**Stored data**
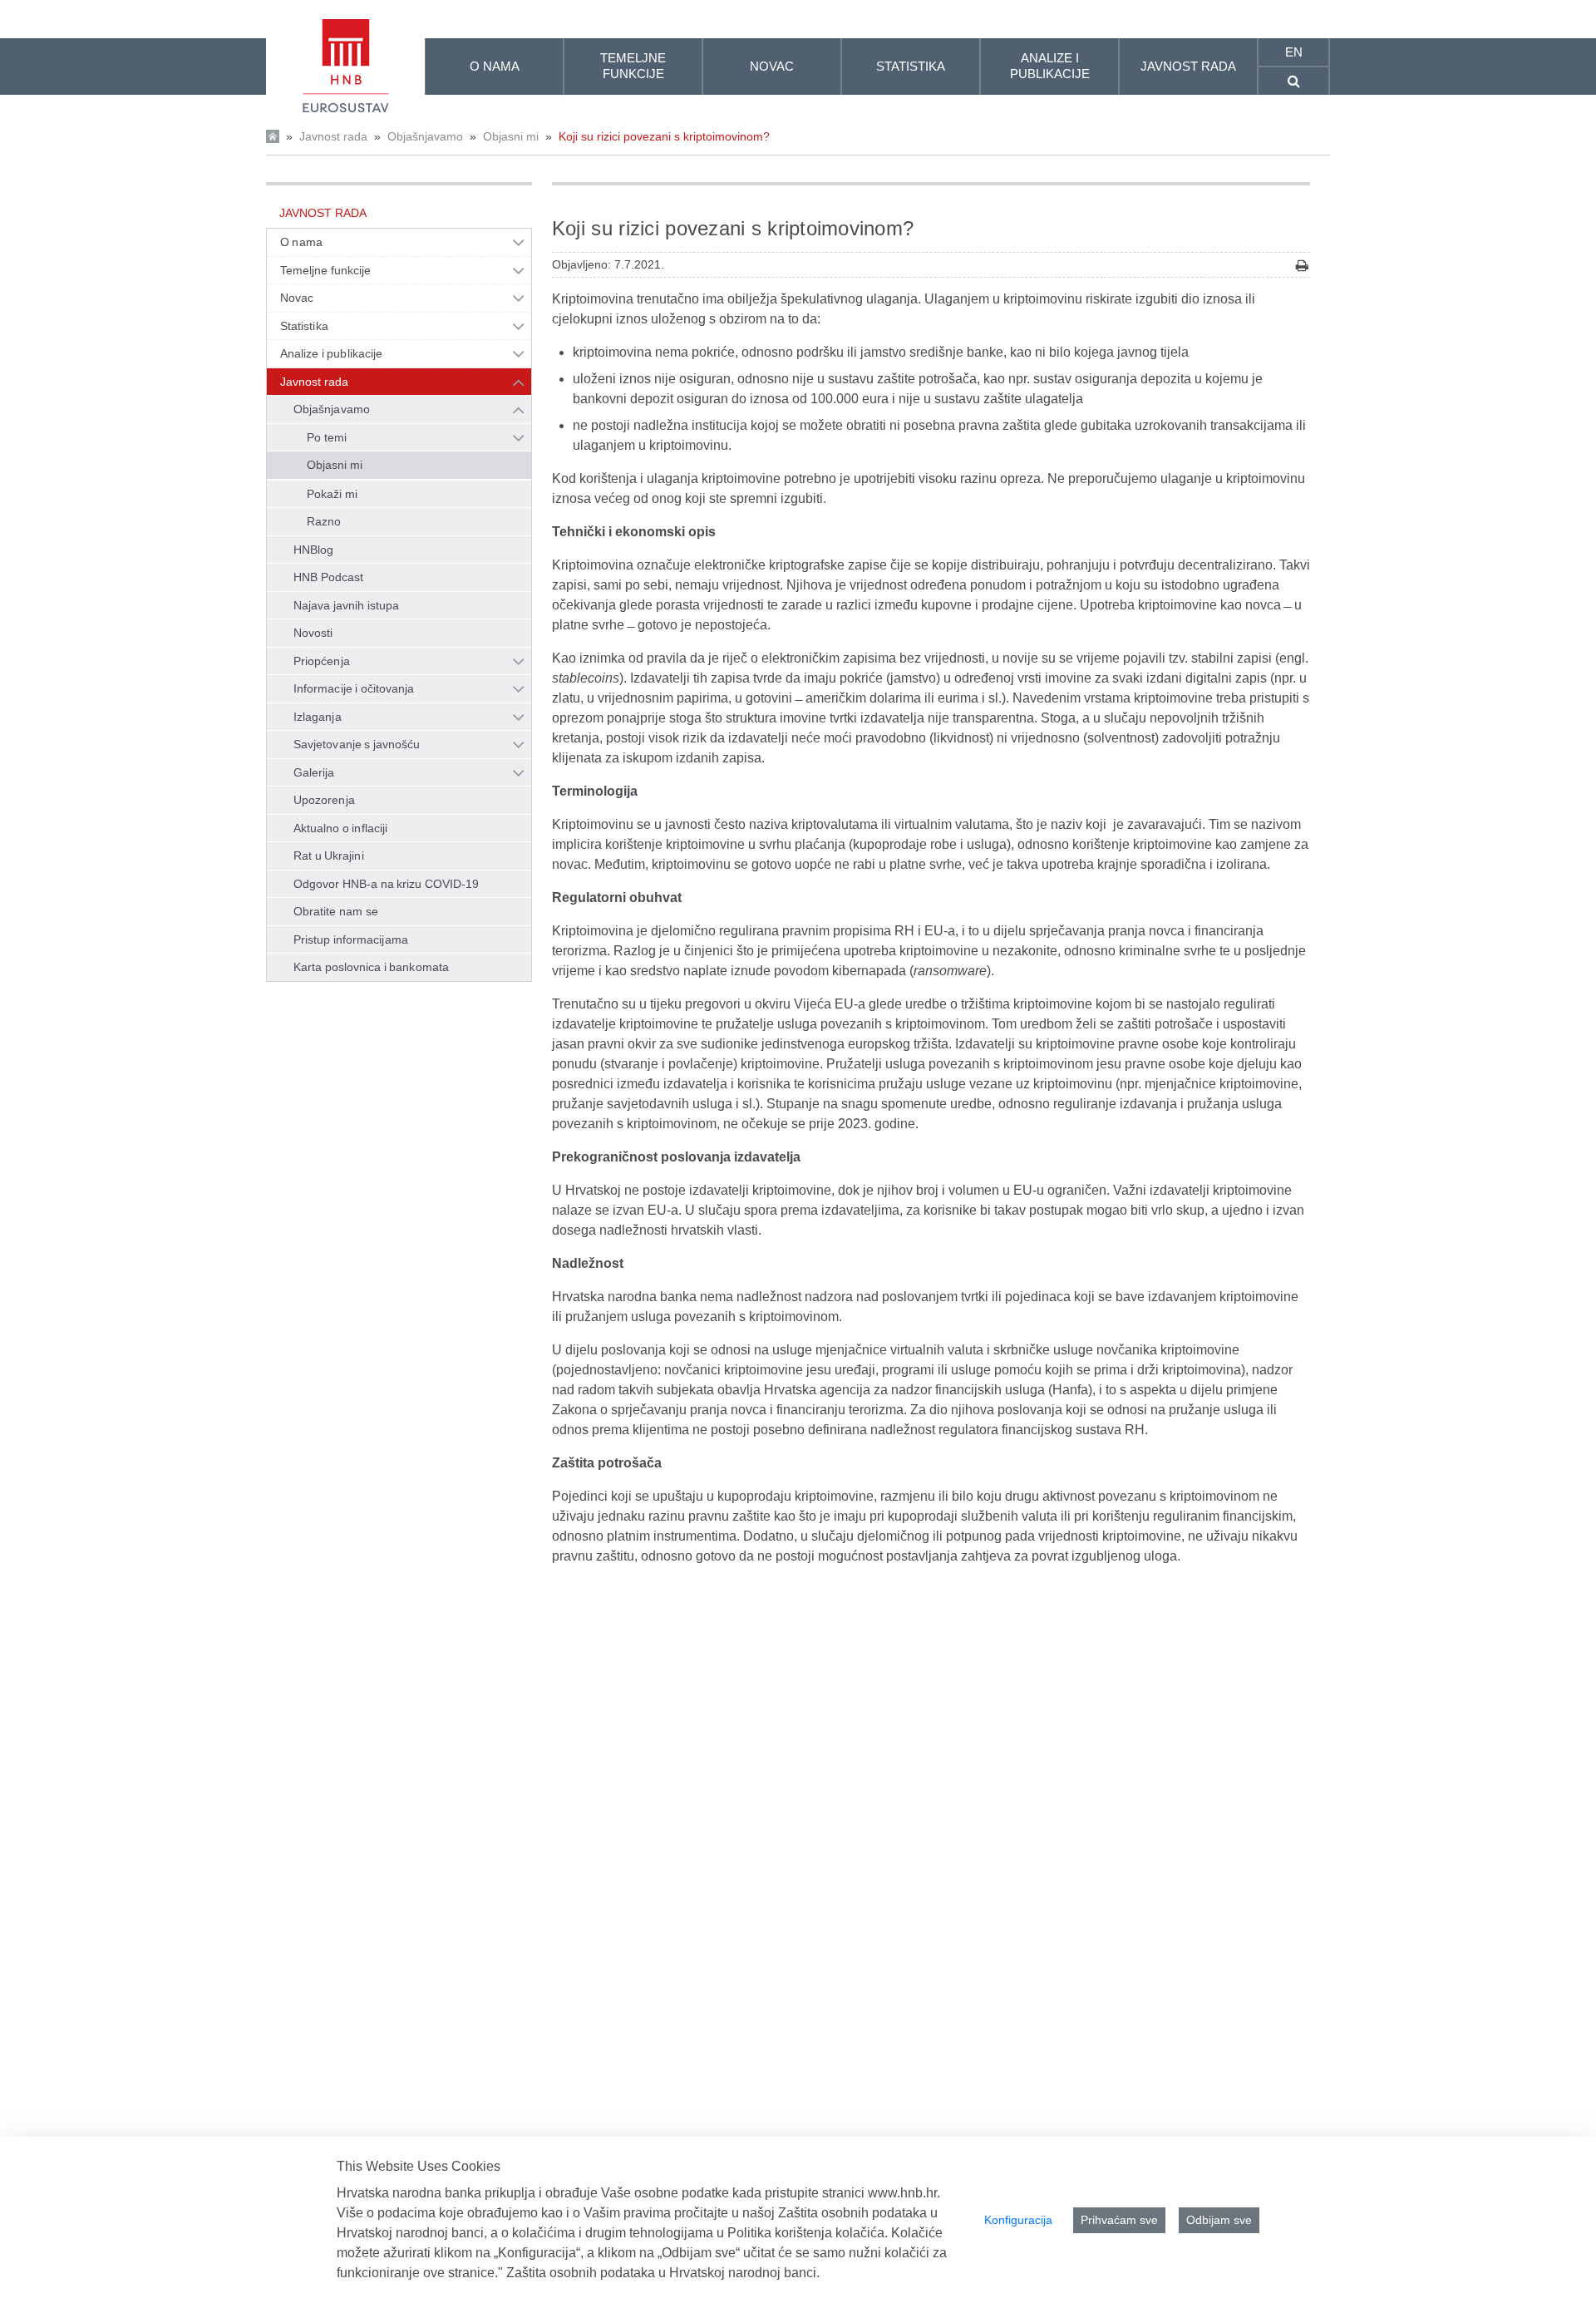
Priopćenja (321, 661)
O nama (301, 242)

==

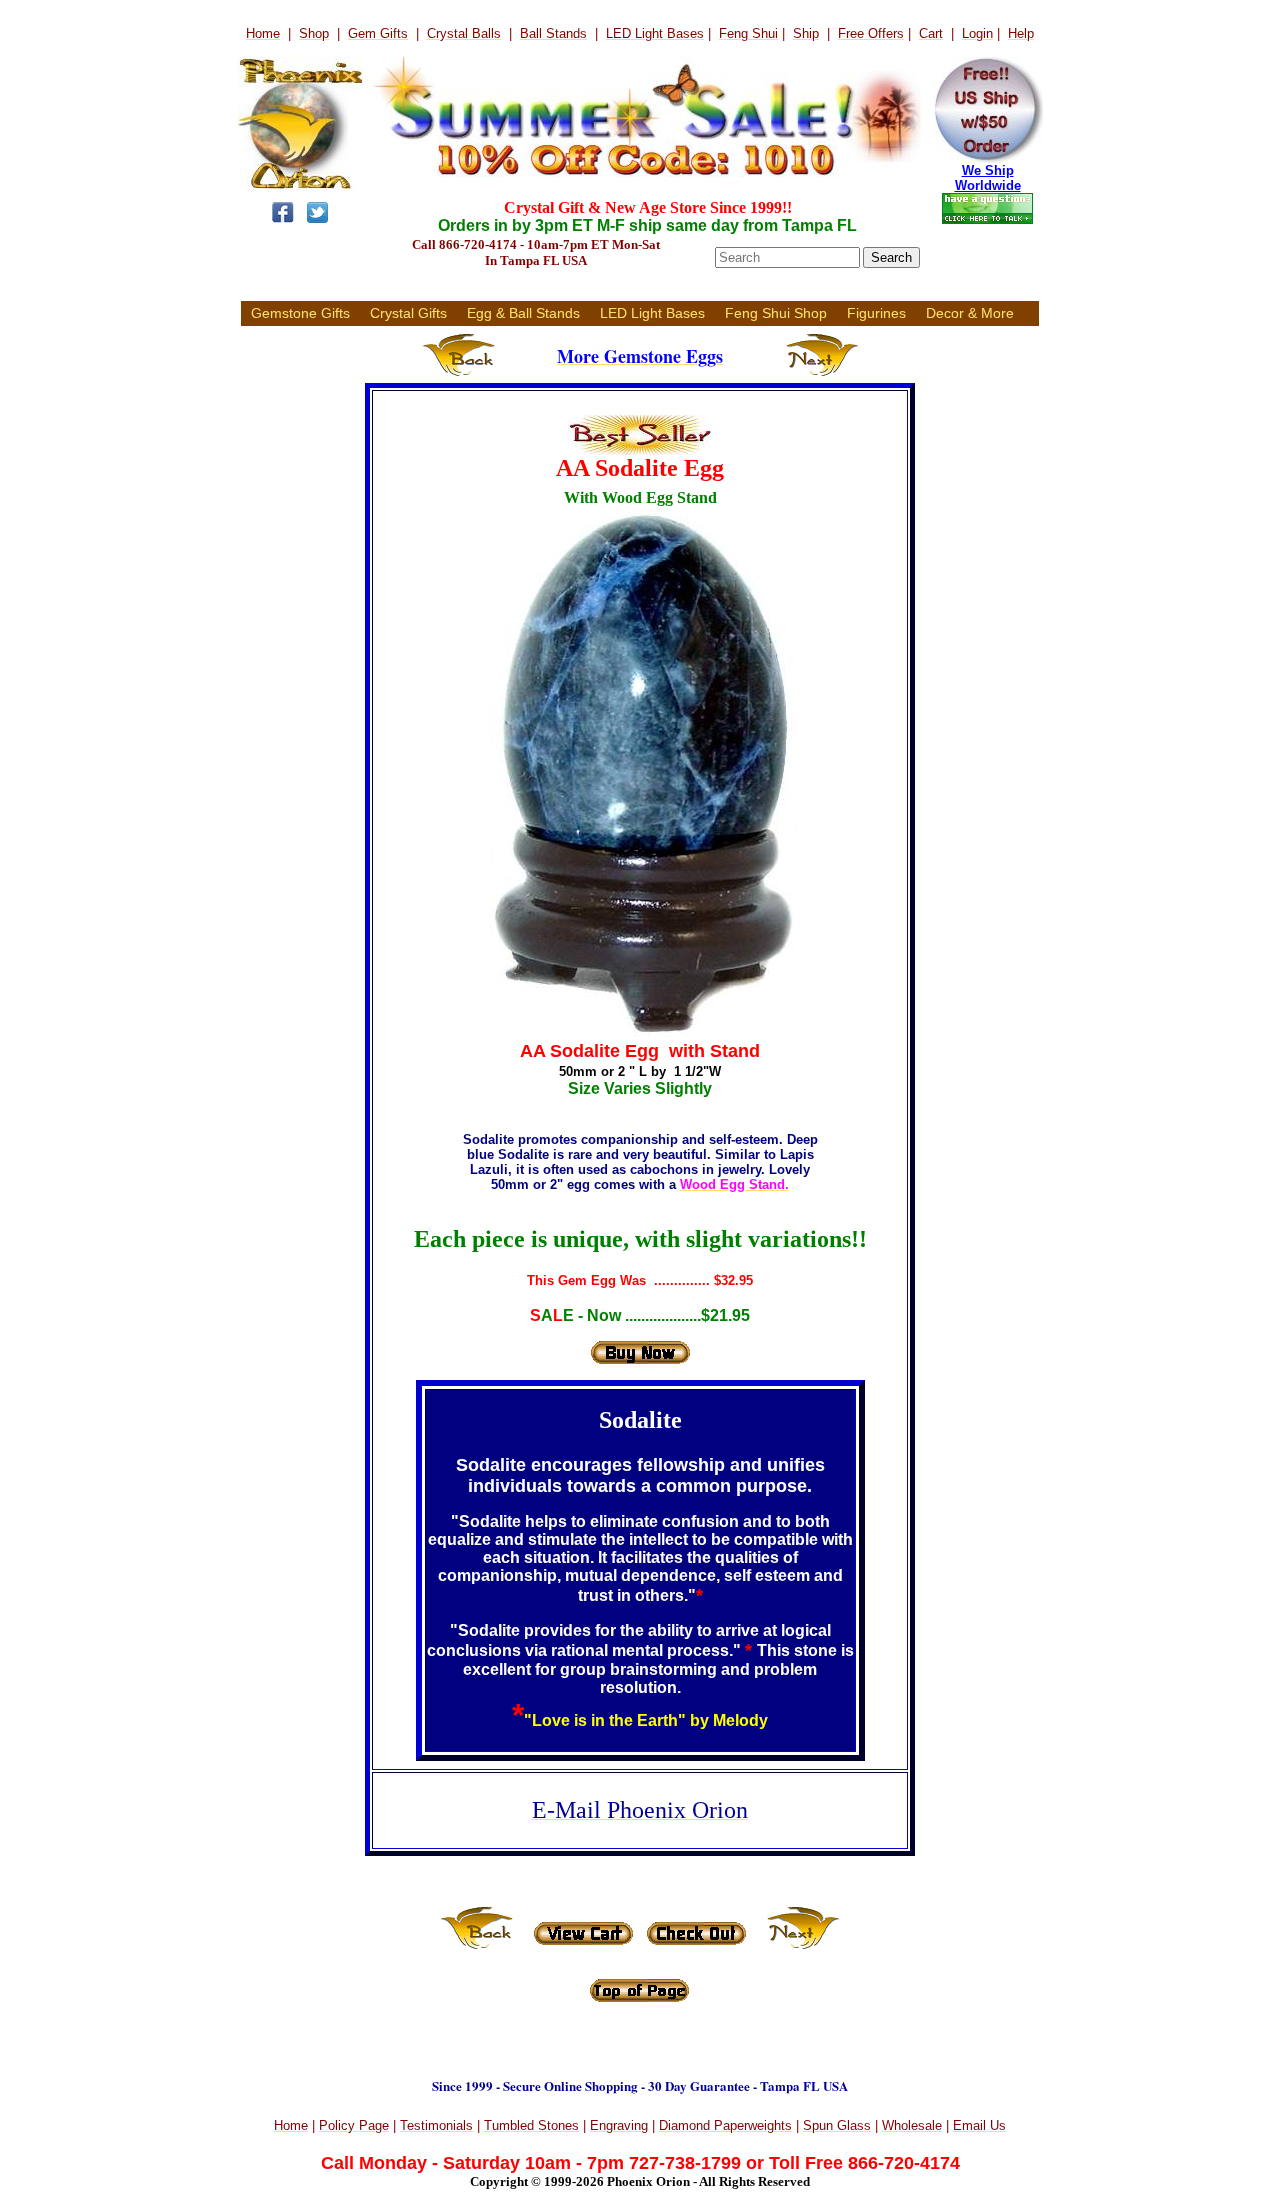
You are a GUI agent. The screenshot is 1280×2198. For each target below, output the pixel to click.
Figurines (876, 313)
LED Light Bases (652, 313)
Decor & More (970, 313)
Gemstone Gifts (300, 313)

**Exercise aim**
Please return only the lines above, starting at the line that has "Figurines (876, 313)" and ending at the line that has "Gemstone Gifts (300, 313)", keeping both and leaving each one unchanged.

**Solution to this exercise**
Figurines (876, 313)
LED Light Bases (652, 313)
Decor & More (970, 313)
Gemstone Gifts (300, 313)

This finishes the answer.